‘Violin maker hopes to turn back the clock’, The Scotsman
A SELF-TAUGHT Edinburgh musician is hoping to recapture the vintage sound of 18th-century Italian violins, including the Stradivarius, by reverting to the traditional methods of the time used by Cremonese craftsmen.
Steve Burnett, 38, who is also a piano tuner and artist, believes that his handmade violins produce a louder and more authentic sound than modern instruments after being finished with old-fashioned varnishes.
Burnett, who makes the violins to order in his Merchiston workshop from choice wood – compares the sound to a vintage wine that has mellowed with age.
“Up until the middle of the 18th century, Italian violin makers led the world with their instruments at Cremona ,” he said.
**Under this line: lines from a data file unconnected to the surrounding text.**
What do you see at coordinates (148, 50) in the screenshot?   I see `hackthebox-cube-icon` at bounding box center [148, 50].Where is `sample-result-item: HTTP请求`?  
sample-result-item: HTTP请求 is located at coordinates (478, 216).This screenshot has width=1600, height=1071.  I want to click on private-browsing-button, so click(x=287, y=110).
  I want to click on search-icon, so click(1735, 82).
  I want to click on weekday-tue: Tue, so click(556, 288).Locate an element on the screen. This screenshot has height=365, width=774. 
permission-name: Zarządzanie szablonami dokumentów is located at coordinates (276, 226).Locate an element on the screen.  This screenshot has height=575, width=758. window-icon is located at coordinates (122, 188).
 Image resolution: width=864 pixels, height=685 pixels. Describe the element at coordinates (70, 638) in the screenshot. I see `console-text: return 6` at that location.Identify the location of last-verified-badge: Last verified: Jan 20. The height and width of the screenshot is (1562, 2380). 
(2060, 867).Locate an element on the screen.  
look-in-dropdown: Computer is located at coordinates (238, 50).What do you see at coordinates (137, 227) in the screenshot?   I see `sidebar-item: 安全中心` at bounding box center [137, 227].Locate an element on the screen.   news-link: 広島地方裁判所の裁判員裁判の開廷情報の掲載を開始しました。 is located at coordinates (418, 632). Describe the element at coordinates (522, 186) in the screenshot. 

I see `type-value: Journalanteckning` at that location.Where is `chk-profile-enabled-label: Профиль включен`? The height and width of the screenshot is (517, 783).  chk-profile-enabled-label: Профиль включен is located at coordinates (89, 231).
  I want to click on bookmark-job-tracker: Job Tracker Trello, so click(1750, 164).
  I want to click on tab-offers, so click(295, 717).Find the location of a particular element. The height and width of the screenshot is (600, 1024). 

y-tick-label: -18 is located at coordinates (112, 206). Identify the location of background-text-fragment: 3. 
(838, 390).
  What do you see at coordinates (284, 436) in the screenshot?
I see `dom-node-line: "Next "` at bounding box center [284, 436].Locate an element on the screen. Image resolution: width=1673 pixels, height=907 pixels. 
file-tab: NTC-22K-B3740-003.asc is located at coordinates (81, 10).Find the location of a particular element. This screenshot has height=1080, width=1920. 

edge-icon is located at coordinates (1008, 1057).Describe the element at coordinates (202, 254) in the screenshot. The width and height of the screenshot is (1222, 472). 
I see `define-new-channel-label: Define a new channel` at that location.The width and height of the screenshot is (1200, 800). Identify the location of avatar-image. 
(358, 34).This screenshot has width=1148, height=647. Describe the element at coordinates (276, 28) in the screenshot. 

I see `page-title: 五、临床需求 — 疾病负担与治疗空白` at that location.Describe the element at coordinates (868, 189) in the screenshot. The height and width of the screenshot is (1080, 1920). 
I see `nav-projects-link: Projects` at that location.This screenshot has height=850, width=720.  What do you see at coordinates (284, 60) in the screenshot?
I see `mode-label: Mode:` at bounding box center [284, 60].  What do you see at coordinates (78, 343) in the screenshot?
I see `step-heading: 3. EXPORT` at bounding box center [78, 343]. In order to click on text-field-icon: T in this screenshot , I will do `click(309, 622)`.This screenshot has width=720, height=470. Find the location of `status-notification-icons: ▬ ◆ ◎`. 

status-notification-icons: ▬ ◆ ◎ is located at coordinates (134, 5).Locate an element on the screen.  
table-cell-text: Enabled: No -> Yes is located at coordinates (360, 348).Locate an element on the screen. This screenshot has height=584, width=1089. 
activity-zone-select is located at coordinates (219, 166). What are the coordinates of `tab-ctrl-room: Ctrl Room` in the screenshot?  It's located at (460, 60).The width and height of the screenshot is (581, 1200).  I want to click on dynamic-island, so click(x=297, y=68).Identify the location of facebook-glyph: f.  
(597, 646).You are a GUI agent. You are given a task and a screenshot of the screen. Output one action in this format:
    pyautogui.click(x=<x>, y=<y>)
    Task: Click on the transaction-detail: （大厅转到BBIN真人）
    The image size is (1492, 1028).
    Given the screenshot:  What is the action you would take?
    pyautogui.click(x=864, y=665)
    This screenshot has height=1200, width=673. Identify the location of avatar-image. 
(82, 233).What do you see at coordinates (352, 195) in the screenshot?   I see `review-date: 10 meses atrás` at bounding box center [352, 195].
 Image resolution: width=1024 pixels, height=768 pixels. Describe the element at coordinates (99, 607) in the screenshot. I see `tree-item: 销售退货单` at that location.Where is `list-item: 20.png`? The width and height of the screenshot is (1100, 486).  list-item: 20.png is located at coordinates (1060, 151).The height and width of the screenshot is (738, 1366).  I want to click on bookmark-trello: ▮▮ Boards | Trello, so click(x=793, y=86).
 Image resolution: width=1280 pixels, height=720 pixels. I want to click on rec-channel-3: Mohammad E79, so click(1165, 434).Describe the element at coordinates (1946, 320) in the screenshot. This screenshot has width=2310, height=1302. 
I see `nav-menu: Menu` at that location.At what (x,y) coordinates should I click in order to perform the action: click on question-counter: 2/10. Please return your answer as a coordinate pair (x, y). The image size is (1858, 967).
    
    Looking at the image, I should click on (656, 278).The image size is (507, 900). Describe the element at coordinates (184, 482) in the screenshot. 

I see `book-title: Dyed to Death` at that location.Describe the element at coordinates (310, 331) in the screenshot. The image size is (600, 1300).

“The quality of their instruments began later to decline when the makers switched varnish to something that produces more of a shiny finish, but I believe this detracts from the tone.
“What I am doing is going back to some of the varnish mixes that produced the sound from instruments that survive today and sound so good. My violins may look a little less refined than some but they produce a wonderful sound which is louder and sweeter than other instruments.”
Although Burnett is not seeking any official recognition for his brand of violins, his instruments have been endorsed by Scottish fiddlers who find their louder sound ideal for their craft.
Greg Borland, 38, who had been taught by the fiddler Hector MacAndrew, and plays in the Scottish band Burach, said many of his peers were looking at using the instruments.
“What marks these violins out is that even when they are new they produce a bigger and sweeter tone which you would usually associate with a violin that had time to age and mellow,” he said.